I wrote two, in the end. Borrowed heavily from the plotlines of Danielle Steel, another writer I weirdly loved when I was around 13.
The first one was about a beautiful Italian girl, Romada, who emigrated to Sydney after a horrific accident in her village that had killed her parents and brother. At that point in my life, Sydney was the only city I'd been to and of course I thought it was the sexiest, most cosmopolitan city ever, where loads of romantic intrigue was bound to happen!
She was a lawyer, and started work in the only suburb of Sydney I had any knowledge of - Bondi! They were so amazed with her that she was made partner within a few months (as if!). In the meantime, on the other side of Sydney, a handsome young art gallery owner, Thomas Bishop-Banks (named after my second cousin who had just been born!) had just been screwed over by one of his partners - he'd reneged on a painting deal or something - and he decided to sue them. He waltzed into the Bondi offices and who takes the case but the dewy-eyed red-lipped Romada. It was love at first sight!

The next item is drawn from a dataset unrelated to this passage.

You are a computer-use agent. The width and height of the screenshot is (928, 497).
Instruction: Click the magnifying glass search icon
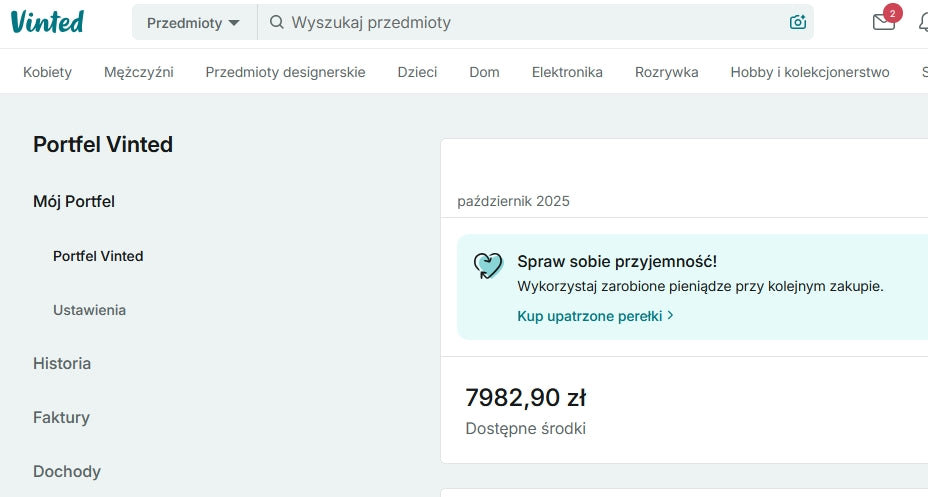click(277, 22)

But, of course, heaps of things happened to keep the lovers apart - her old lover turned stalker from Naples tracked her down, which led to a bust-up in a very fancy restaurant on the Rocks somewhere (!), Thomas's ex-wife showed up, and then the business partner got sneaky and led Romada up the garden path a bit, taping their conversation and then showing it to Thomas, who promptly stormed out of court! But all was not lost, as it never is. The bad guys got what they deserved, and Thomas took Romada back to Italy where, with the strength of his love, she could finally lay the demons of her past to rest, and then they eloped to the Amalfi coast.
The manuscript might still be in a box in my parent's garage!
The second romance I tried my hand at was a few years later, and I wrote a family saga about a wealthy, mysterious woman who dies very suddenly, leaving behind three daughters, all of whom had different fathers they had conveniently never met. The mysterious sudden death brings them all out of the woodwork. The first daughter, Catrin, is won over by her wealthy, handsome Welsh lord of a father and then forced into an arranged marriage, which she of course defies; the second daughter, Bethwyn, is a model with a terrible eating disorder, engaged to the mayor's son. Her father was a real 70s playboy, but twenty years later is a bit of a deadbeat, with his hey-day well and truly over. He reveals to Bethwyn that he had an affair with the mayor's wife about thirty years ago. It turns out that Bethwyn's fiance is her brother! Whoops!
The third daughter, Sheridan, is the black sheep of the family and a brilliant art student. She elopes to Sydney (again, what was it with Sydney?!) with her boyfriend, and they conveniently happen upon an old beach cottage the family used to stay at when the girls were all young. She finds diaries written by her mother and sisters, revealing a terrible truth that must finally be revealed after twenty years of silence! Her sisters tried to kill her!
Perhaps I should give Days of our Lives a call and see if they have any openings?!
Those were the days! :P Cliches and stereotypes abound, but I recall having a really good time writing them.
But you know, it's funny - back in those days, I just wrote for fun. I didn't care if it was believable or made sense. I didn't care how far-fetched it was. I didn't worry about whether people would want to read it or would think it was good - in fact, I hardly ever showed people what I'd written. If it was entertaining, and fun to write, I was happy. And, most of the time, I could tell whether it was any good or not.
I think I could learn a lot from my 13 year old self, who built castles in the air and retreated often into her own little world, but had a deep conviction that what she was doing was good and worthwhile. And fun.
Please do share, what funny but now somewhat embarrassing things have you written?!